With the win came a loss for the Monarchs, who saw one of their players crash hard onto the floor while battling for the ball. Fiona Flaherty, a sophomore forward/guard, took the hard fall with 4:01 left in the second quarter. One observer at the scorer’s table said he saw Flaherty land face first onto the court.

“I was really scared,” Gehring said. “She didn’t look O.K.”

Flaherty laid down on the court while she was being attended to. After a while she sat up to a round of applause. Moments later, she stood up to more applause, but looked unsteady on her feet as she was escorted to the team bench area.

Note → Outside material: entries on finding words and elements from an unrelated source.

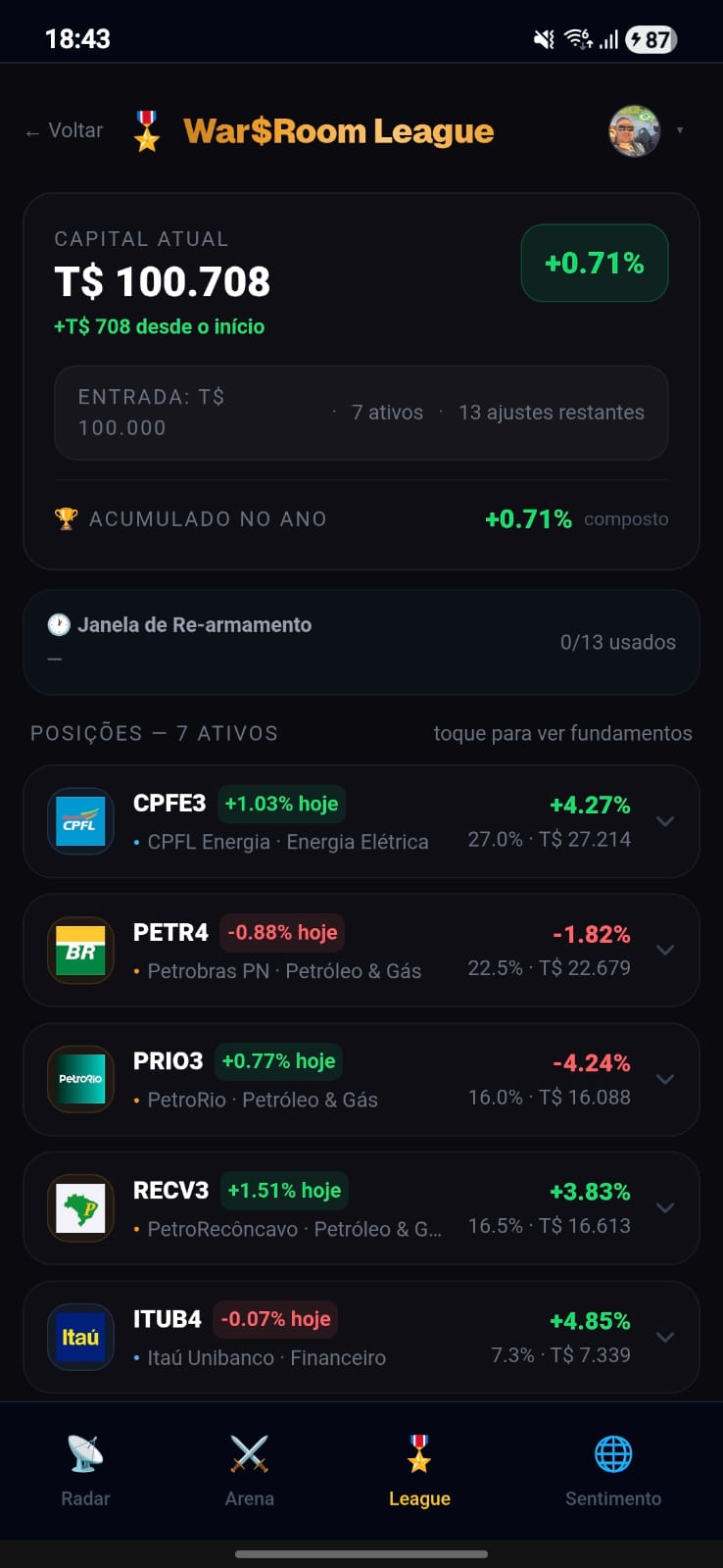Open dropdown arrow beside profile avatar
This screenshot has width=723, height=1568.
tap(680, 130)
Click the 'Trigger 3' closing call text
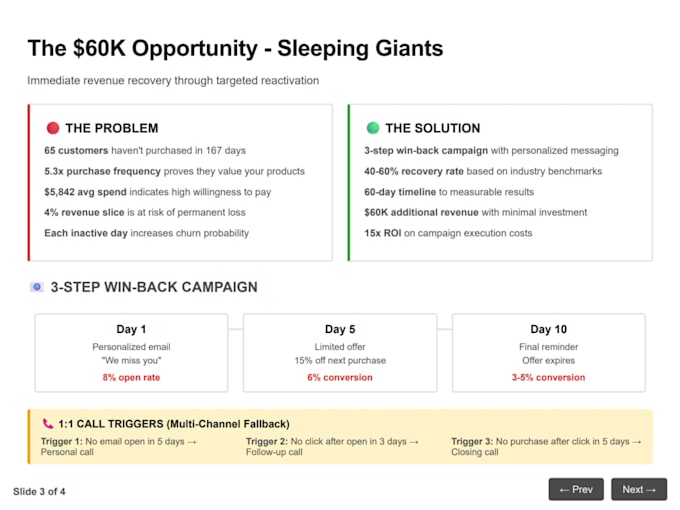Image resolution: width=680 pixels, height=510 pixels. 546,447
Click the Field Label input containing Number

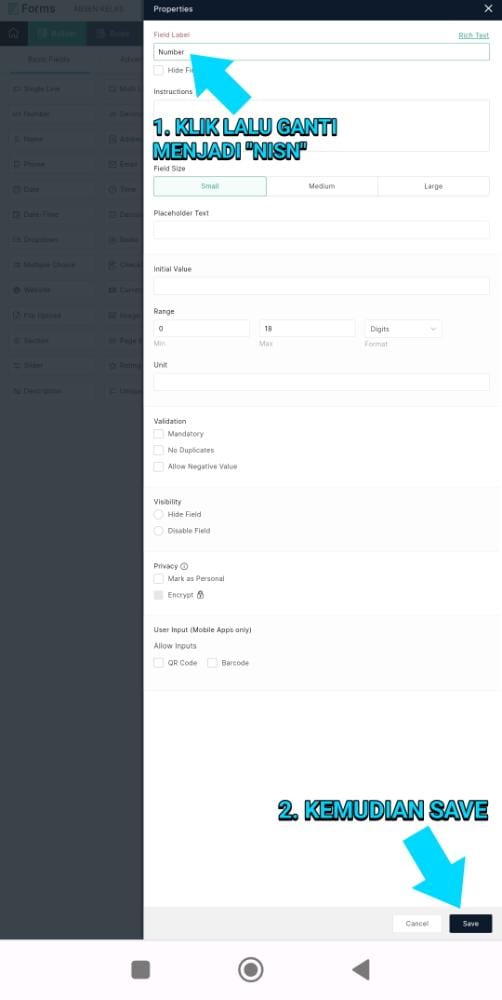pos(321,52)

The game was held up while emergency rescue personnel attended to Flaherty and took her out of the gym in a wheelchair.

“I was just glad that she was O.K. and she talked with me,” Babst said. “I think she got a little upset, a little scared and a little winded.”

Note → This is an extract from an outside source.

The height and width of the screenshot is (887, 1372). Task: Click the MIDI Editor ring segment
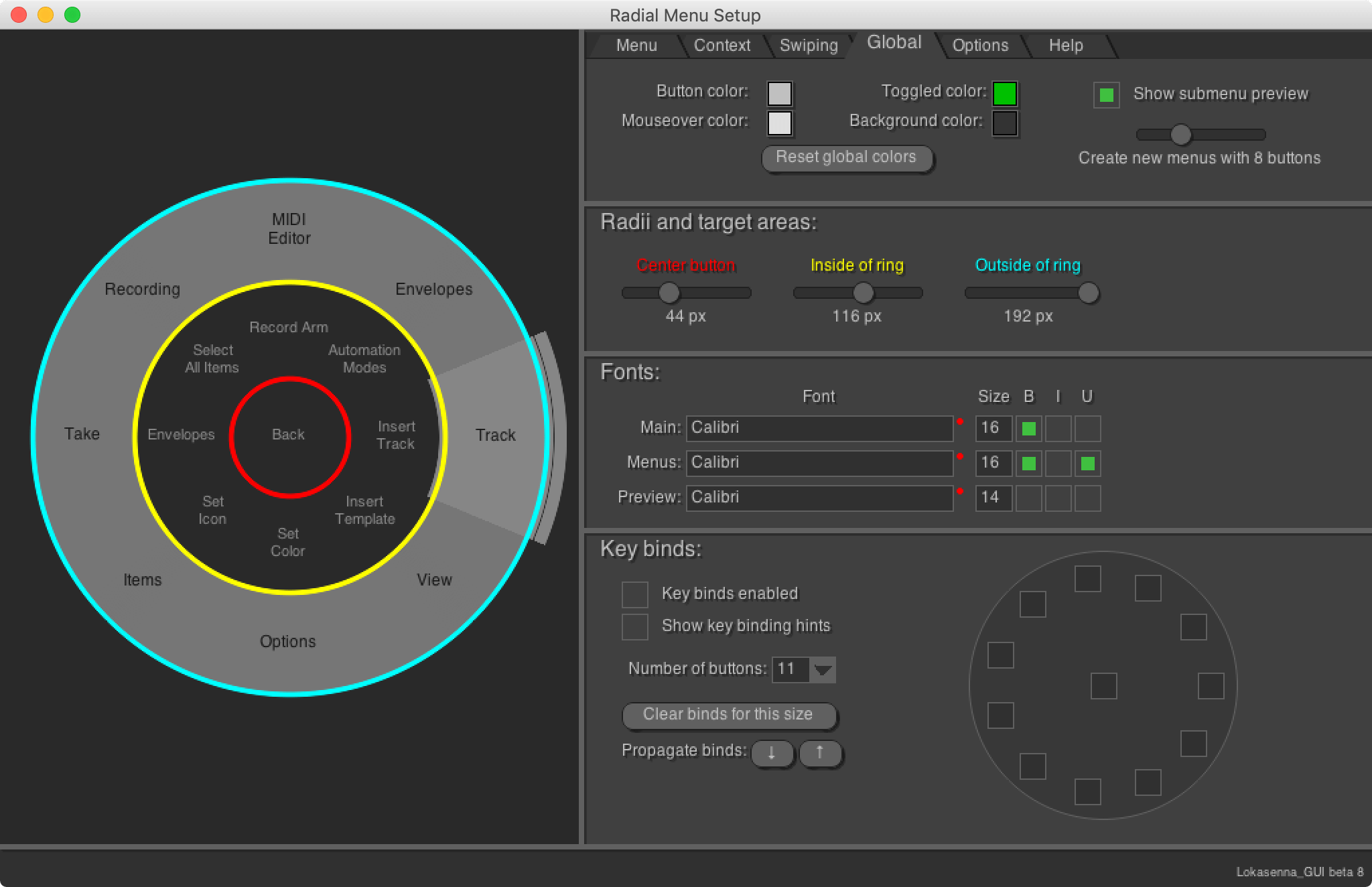point(289,229)
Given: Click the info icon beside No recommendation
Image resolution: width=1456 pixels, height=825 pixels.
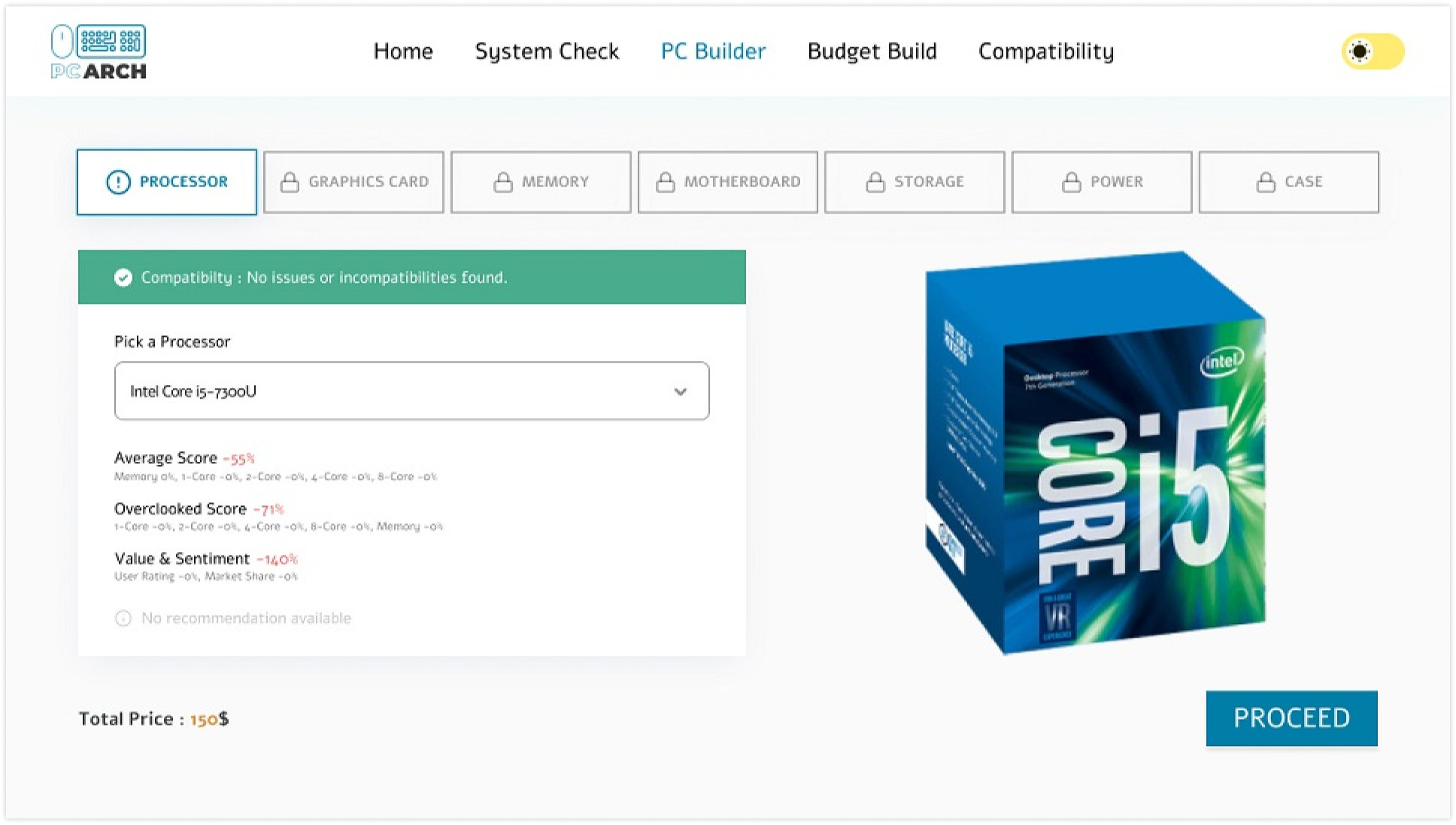Looking at the screenshot, I should click(123, 618).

Gehring, who has a reputation for being a scorer, first made it into the scorebook when she canned a 3-pointer 5:02 into the game. She was Southold/Greenport’s high scorer with 14 points, shooting 3 of 7 from the field, 2 of 5 from beyond the arc, and 6 of 6 from the foul line. In addition, she had 9 rebounds, 2 steals and 1 assist.

Cindy Van Bourgondien grabbed 13 rebounds for the Clippers (0-2).

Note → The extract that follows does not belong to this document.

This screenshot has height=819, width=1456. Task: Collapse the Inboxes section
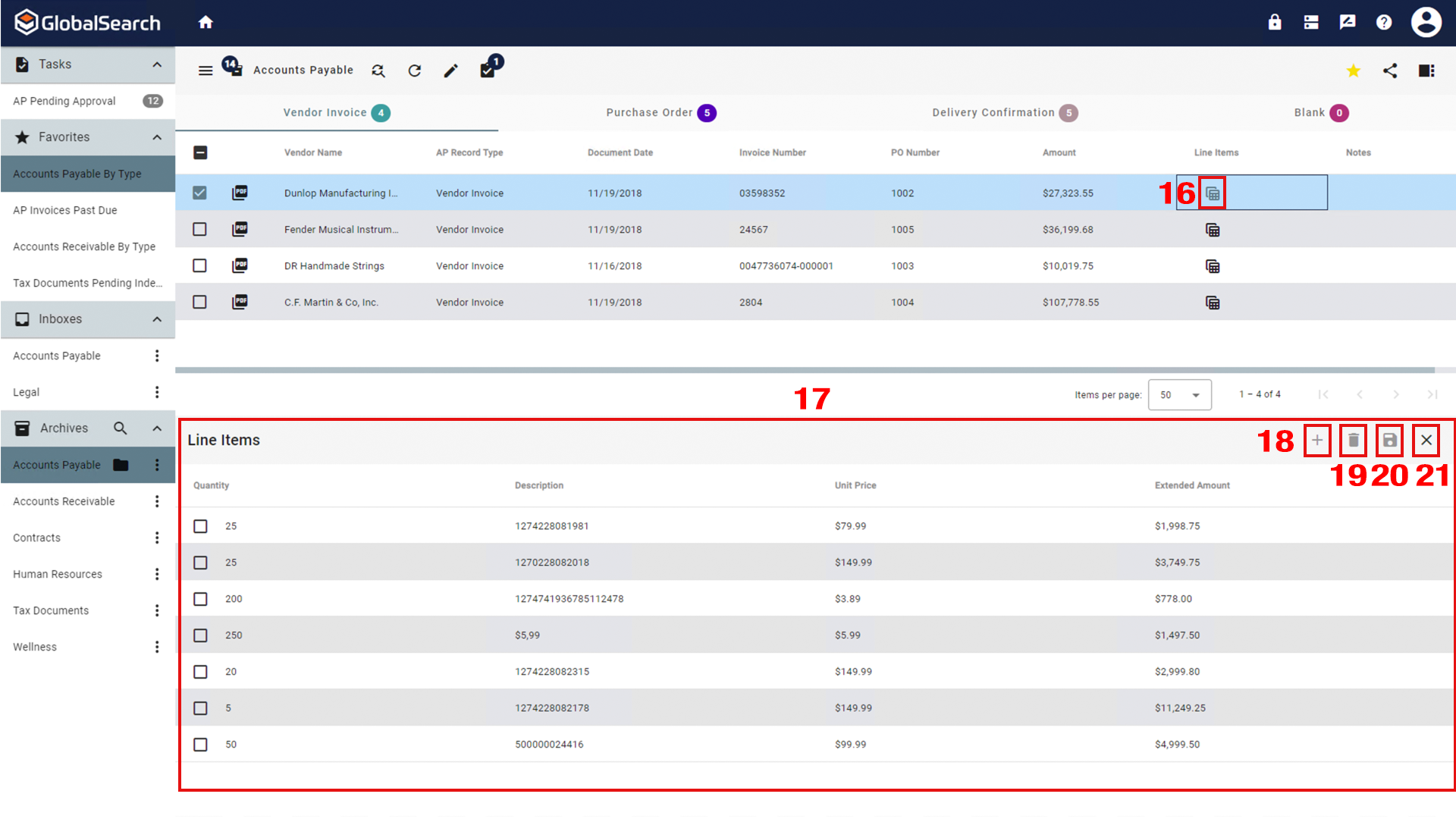(157, 318)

The Clippers had a terrible time trying to find the basket. They shot a woeful 18.3 percent (13 of 71). During one long, dreadful stretch, from late in the first quarter to about midway through the third, the Clippers shot 1 for 21.
“I was hoping we were going to be better,” Read said. “I was hoping we could pull it together. We just couldn’t put the basket in when we needed to.”

McGann-Mercy’s scoring was balanced. Kayla Schroeher led eight Monarchs scorers with 10 points. Young produced 9 points, 12 rebounds, 5 assists and 1 steal. Megan Kuehhas added 8 points and 5 assists. Juliana Cintron Leonardo and Emily St. Louis supplied 10 rebounds each.

“It’s looking good,” Young said. “We are a lot better than last year and we’re going to get better.”

That’s Babst’s plan.

“It’s been a rough few years here,” he said. “I’ve only been on the job about a month and we’re trying to implement change and it’s the hardest thing to do, so we’re just trying to get the kids to go in the right direction. Today it was a small step in the right direction.”

Babst wasn’t blind to the sense that the game brought added spice because of the Read/Gehring connection, but he didn’t want his players to lose focus on the task at hand. “I told the kids before the game, I said, ‘You got to focus on basketball,’ ” he said. “So, they somewhat bought into the message, but I could see there was a little bit of hype around it. You heard it all day for the last few days.”

Now the talk should subside, at least until Jan. 18 when the teams meet again in Southold.

“It was a fair game, a good game, a hard-played game,” Read said. “It was everything high school basketball should be, very competitive. It was good. Both teams played hard. So, I’m happy — except for the outcome.”